"Of course the trick will be discovered!"

"Oh! certainly—and I suppose it is by this time, as one of the prisoners sent for Price, and he was to meet him at ten o'clock. For a short time they will be puzzled. The question will be asked the orderly, what he did with the papers, and he will answer that he gave them to me. But, when Price learns that it was me who ordered his spies under arrest, and gagged so that they could not speak, that I have the papers, that my story to him and the orderly did not agree, and that I am nowhere to be found, he will sea at once that he has been terribly sold, and know that I was a spy. If he describes my person, I will be at once recognized by one of the men whom I had placed under arrest, as the very man Price longed to get in his grasp!"

"Why, what does Price know of you?" asked the adjutant.

"Do you remember our second day's march from Tipton, that about four o'clock in the afternoon, I was stopping at a log-house, near a well, at the right of the road, and that while the person who appeared to be master of the house was helping me to a cup of water, you rode up and gave me a letter?"

"Yes, I remember it perfectly well, and that you remarked the letter was from Mamie."

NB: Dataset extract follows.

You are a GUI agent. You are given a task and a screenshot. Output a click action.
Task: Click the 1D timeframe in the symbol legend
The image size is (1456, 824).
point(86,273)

"Exactly. And do you recollect the words I used about Price, to the man who gave me the water?"

"I remember they were not very complimentary."

"Well, the man who handed me that cup of water was Price himself!"

"The devil! And did he not recognize you to-day?"

"No, for he spoke of Captain Hayward, and remarked that he had an account to settle with him, and had sent for his description, which he expected every moment. I had it in my pocket at the time, and those who took it were under arrest by my order. They would have recognized me in an instant if they had seen me. The reason that Price did not recognize me was, that when he saw me at the well, I was almost black with dust, and I took pains to-day to change the tone of my voice as much as possible."